When prostate cancer is detected early, it can be treated more effectively. Inspira offers several options for prostate cancer screening.
Inspira’s Approach to Prostate Cancer Screening
The American Urologic Association recommends people ages 55 to 69 talk with a doctor about prostate cancer screening. Men who are African American, smokers or have a family history should start the discussion sooner. Don't put off talking about whether screening is right for you.
There are two primary ways to complete a prostate screening, which are often used in tandem:
- Prostate-Specific Antigen Test (PSA)
- Digital Rectal Exam (DRE)
- U.S. Preventive Services Task Force does not recommend DRE as a screening test alone because of a lack of evidence on the benefits.
Whether or not to undergo these tests is a decision you should make with your primary care doctor or urologist. Together, review your risk factors (age, race, family and personal history) as well as the pros and cons of screening.
Current research shows a significant drop in prostate cancer deaths since the introduction of PSA and DRE screening.
Not every person needs to be screened; not every person who has an elevated PSA level needs a biopsy; not every person with prostate cancer needs treatment.

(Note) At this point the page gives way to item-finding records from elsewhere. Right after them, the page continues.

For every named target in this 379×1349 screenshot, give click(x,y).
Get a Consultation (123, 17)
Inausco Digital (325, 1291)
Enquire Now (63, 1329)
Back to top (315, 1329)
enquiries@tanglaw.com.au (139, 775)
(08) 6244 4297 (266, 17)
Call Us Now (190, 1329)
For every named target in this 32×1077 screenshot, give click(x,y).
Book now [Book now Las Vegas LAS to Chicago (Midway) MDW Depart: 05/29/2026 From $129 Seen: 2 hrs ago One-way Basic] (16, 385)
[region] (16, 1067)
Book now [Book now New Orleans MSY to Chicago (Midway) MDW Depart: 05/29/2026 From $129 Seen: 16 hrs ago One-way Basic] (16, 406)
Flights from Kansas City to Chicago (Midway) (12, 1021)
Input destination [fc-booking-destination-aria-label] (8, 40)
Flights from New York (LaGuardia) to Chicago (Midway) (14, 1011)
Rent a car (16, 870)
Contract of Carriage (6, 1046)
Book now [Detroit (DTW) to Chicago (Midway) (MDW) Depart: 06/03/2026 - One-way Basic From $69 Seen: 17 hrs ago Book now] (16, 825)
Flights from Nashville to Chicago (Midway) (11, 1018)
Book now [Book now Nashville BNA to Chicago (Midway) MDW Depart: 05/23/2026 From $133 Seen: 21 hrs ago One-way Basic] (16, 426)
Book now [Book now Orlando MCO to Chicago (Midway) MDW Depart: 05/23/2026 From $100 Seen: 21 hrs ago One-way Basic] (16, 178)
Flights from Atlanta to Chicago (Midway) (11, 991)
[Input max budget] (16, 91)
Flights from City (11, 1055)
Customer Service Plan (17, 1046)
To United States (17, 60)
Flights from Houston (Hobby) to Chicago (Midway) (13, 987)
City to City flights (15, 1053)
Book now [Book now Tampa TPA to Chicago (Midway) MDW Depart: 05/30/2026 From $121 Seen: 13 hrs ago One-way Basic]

Prostate-Specific Antigen Test (PSA)
PSA (prostate-specific antigen) is a substance produced by the prostate. The PSA test checks for elevated levels of PSA in the blood, which can be a sign of prostate cancer. It’s important to note that other conditions can cause elevated PSA levels.
Digital Rectal Exam
The digital rectal exam is a first-line physical examination for prostate cancer. Your provider will manually check for unusual growth or inflammation.